Crachiolo and Sarpong: What role do you see of yourself and other scholars of early modern culture in connecting the past to the present, particularly as it relates to environmental practices?


Dolan: I have been thinking about how the past relates to the present for a long time, starting with my work on domestic violence and the history of marriage.  So it’s something I habitually do, as a teacher and a writer.  I have often encountered resistance to that move, with specialists in the period dismissing attempts to connect past to present as anachronistic or “presentist.”  The word was once widely used to disparage allowing our own concerns to shape how we see the past, the questions we ask of it, or the categories we use to assess it.  But more and more scholars of race, gender, sexuality—and the environment—are insisting that our inquiries into the past can and must be informed by our present concerns.  “Presentist” is not the dirty word it once was. Like many of my peers in early modern studies, I'm interested in seeing both illuminating differences between then and now and surprising continuities.  Isabel Wilkerson uses this subtitle for her fascinating book Caste—The Origins of Our Discontents.  That’s a great model for how many of us are now evaluating the past—how does it bear down on and inform our present?  How might understanding it more fully help us re-conceive our social institutions and revise limiting ideas?  The urgency of the climate crisis is adding new purpose to work in the humanities, pressing us to think about how the knowledge we create might matter as we address our present and our future.


Crachiolo and Sarpong: What practices or ways of thinking from your undergraduate and graduate education do you believe most informed your approach to researching and writing this book?
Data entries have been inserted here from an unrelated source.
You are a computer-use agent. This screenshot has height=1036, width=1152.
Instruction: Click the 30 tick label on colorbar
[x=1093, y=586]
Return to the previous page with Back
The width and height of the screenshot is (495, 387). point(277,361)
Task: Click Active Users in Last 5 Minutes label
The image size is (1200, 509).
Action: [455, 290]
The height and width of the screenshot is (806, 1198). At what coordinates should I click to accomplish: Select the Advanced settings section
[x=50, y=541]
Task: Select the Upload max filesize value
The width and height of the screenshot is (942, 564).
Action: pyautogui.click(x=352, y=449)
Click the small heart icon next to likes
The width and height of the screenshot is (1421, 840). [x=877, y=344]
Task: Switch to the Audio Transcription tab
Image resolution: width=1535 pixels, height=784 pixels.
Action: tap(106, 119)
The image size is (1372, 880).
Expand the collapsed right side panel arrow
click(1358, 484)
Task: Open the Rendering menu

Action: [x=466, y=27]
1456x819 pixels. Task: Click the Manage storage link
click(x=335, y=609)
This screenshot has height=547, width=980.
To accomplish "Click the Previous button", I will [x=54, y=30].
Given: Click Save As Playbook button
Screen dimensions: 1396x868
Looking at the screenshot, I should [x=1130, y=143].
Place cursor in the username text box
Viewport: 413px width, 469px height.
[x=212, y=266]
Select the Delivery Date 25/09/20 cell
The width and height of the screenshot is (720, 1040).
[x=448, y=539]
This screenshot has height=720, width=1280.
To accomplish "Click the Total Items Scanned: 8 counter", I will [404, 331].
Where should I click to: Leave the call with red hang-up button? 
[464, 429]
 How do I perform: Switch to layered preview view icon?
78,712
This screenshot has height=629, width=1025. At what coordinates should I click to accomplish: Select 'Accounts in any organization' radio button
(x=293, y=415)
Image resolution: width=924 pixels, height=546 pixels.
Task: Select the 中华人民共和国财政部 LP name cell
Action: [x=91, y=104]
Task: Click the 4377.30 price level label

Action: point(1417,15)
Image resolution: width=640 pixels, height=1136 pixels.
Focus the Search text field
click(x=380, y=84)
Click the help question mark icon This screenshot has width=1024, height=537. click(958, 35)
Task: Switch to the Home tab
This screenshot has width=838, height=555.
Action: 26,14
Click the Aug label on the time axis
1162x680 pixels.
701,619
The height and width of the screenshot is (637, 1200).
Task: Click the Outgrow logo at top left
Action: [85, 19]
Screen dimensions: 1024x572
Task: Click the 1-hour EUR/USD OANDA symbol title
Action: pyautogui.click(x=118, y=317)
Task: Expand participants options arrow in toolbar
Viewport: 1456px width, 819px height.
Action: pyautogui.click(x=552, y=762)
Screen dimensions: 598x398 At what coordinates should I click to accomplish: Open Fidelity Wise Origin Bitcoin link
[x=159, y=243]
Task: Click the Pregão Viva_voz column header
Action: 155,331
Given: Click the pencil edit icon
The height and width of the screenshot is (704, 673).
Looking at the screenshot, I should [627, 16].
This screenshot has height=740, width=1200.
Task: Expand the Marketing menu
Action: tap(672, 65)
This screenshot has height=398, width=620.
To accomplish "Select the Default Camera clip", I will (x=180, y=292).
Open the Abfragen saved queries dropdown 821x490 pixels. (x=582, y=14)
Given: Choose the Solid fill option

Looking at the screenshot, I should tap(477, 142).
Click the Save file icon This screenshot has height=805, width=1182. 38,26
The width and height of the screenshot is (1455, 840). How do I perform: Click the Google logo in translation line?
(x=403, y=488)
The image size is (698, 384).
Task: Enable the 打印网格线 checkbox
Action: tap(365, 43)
Dolan: In some ways this book is a departure from the ways I was trained as a literary critic—a shockingly long time ago now.  But this project, like all of my teaching, research, and writing, depends on the skills I learned in college and graduate school:  a wide-ranging detective hunt for varied materials, an expansive sense of what might be relevant (everything!  winery websites are texts!), cover to cover reading because you never know what you might find, close attention to details through re-readings, and a certain disregard for disciplinary and period boundaries (but I don’t think I was taught that, I think it’s just how my mind works).  The surprise for me in this particular project is that I returned to Latin texts.  I was a Latin major in college (as well as an English major) and I hadn’t used that skill in a long time.  For this project, I was back considering word choices in ancient Roman writers (Pliny, Vergil, and Columella) because that’s who English farmers and gardeners were reading.  Finally, I have come to cherish one consequence of my unplugged, old school education:  I still love to lose myself in one physical book, with no distractions.  That’s still where I am most creative, most centered, most content.


Crachiolo and Sarpong: We as a planet and American society are experiencing a time of major disruption and upheaval. What insights regarding early modern innovation do you think can help us better understand and navigate some of the challenges our society and planet are encountering?


Dolan: This takes me back to something I’ve mentioned before:  regenerative agriculture and particularly soil amendment.  Seventeenth-century people did not already know how to care for soil.  They were learning about it, promoting composting, fallowing, and crop rotation, and describing attention to soil as both an innovation and a rediscovery of lost wisdom.  That’s not unlike how many people in agroecology talk about soil now.  Soil is a great example of something that is literally under our feet and that we take for granted, but that is dynamic, a work in progress rather than a given, a community rather than a thing.  Learning to see and tend and appreciate it, both in our own gardens and on the farms that grow our food, is something we all can do and that can make an enormous difference.